4-Methyl-N-[[[3-(trifluoromethyl)phenyl]amino]carbonyl] benzenesulfonamide

Administrative data

Endpoint:

acute toxicity: oral

Type of information:

experimental study

Adequacy of study:

key study

Study period:

7 August 2019 to 7 October 2019

Reliability:

1 (reliable without restriction)

Data source

Materials and methods

GLP compliance:

yes (incl. QA statement)

Test type:

acute toxic class method

Limit test:

no

Test material

Test animals

Species:

rat

Strain:

Crj: CD(SD)

Sex:

female

Details on test animals or test system and environmental conditions:

TEST ANIMALS:
Number: 12
Age at study initiation: 7 weeks
Weight at study initiation:
1st step: 196.8g to 202.5 g
2nd step: 202.7-204.4 g
3rd step: 207.4 to 216.7
4th step: 195.2-212.9 g
Six days of quarantine/acclimatization in groups of 3 animals per cage.
After Quarantine, the animals were acclimatized under group housing of three of fewer animals per cage until group allocation. The animas were housed in a barrier system animal rooms
pellet diet: ad libitum
water: ad libitum

ENVIRONMENTAL CONDITIONS
Temperature: 21-25 °C
Rel. Hum. 40-79%
Air change per hour: 15
Photoperiod of 12 hours light per day

Administration / exposure

Route of administration:

oral: gavage

Vehicle:

olive oil

Details on oral exposure:

Rationale for the selection of the starting dose: In absence of data regarding the toxicity of the test item, 300 mg/kg bw was chosen as starting point.

Doses:

1st/2nd step: 300mg/kg; 10 mL/kg
3rd/4th step: 2000 mg/kg, 10 mL/kg

No. of animals per sex per dose:

3

Control animals:

no

Details on study design:

The animals were fasted for 17-19 hours before the administration, and for three to four hours after the administration. The administration was performed once by gavage. The administration was conducted with a syringe at the volume of 10 mL/kg based on the body weight measured on the administration day.
Duration of the observation period following administration: 14 days.
Frequency of observations and weighing: body weights were recorded on days 0 (before administration) , 7, 14, or at death, clinical signs; 10 mins, 30 mins, 1 hour, 2 hours, 3 hours, 4 hours, and 5 hours after dosing, once daily thereafter.
Necropsy of survived animals was done after 14 days, of dead animals immediately after dead. External surface of the body, all orifices, subcutis, cranial, thoracic, abdominal, and pelvic cavities with their contents were observed.

Results and discussion

Mortality:

1

Clinical signs:

other: Adverse effects on the digestive tract and nervous system was observed. Mucous stool was observed at 300 and 2000 mg/kg. It was considered as adverse effects on the digestive tract. The effects had good reversibility.

Gross pathology:

In the general clinical observation, salivation, restlessness, lacrimation, decreased spontaneous locomotion, decreased respiratory rate and incomplete eyelid opening were observed mainly at 2000 mg/kg. Salivation and restlessness were considered to be caused not by irritation of the test substance but by adverse effects on the nervous system, since no findings associated with the irritability was observed in the necropsy of the dead animal. Lacrimation might be caused by the adverse effects on the nervous system. Decreased spontaneous locomotion, decreased respiratory rate and incomplete eyelid opening were caused by the adverse effects on the digestive tract and/or nervous system. Since these toxic symptoms disappeared by one day after the administration except for the dead animal, and since the body weight increase was normal seven days after the administration, the adverse effects had good reversibility.

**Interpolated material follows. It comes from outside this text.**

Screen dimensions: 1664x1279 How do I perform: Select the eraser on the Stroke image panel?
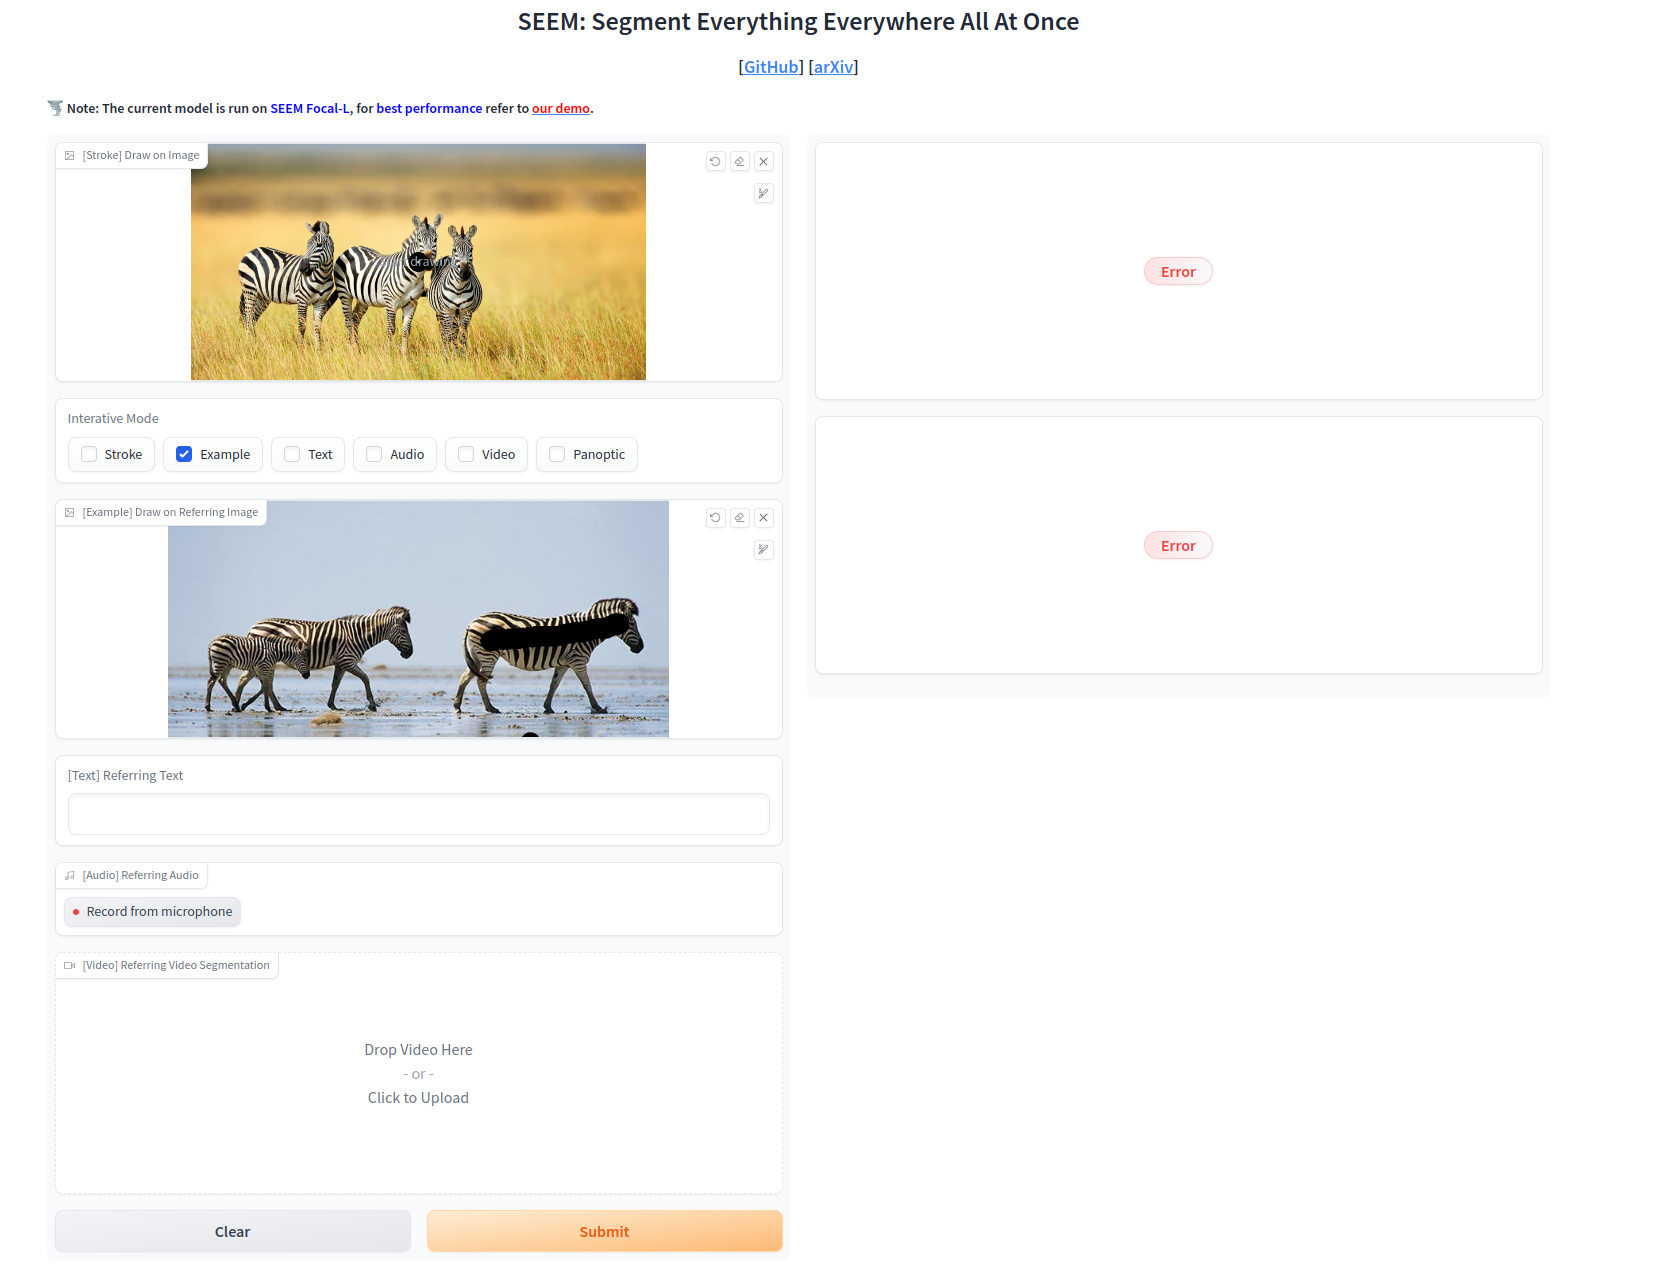[739, 161]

Applicant's summary and conclusion

Interpretation of results:

Category 5 based on GHS criteria

Conclusions:

The hazard class of the acute oral toxicity of the substance was classified to Category 5 since no mortality or moribundity occurred in any animals of the 1st or 2nd step at 300 mg/kg or 4th step at 2000 mg/kg, but one animal was dead in the 3rd step at 2000 mg/kg.

Executive summary:

The hazard class of the acute oral toxicity of the substance was classified to Category 5 since no mortality or moribundity occurred in any animals of the 1st or 2nd step at 300 mg/kg or 4th step at 2000 mg/kg, but one animal was dead in the 3rd step at 2000 mg/kg.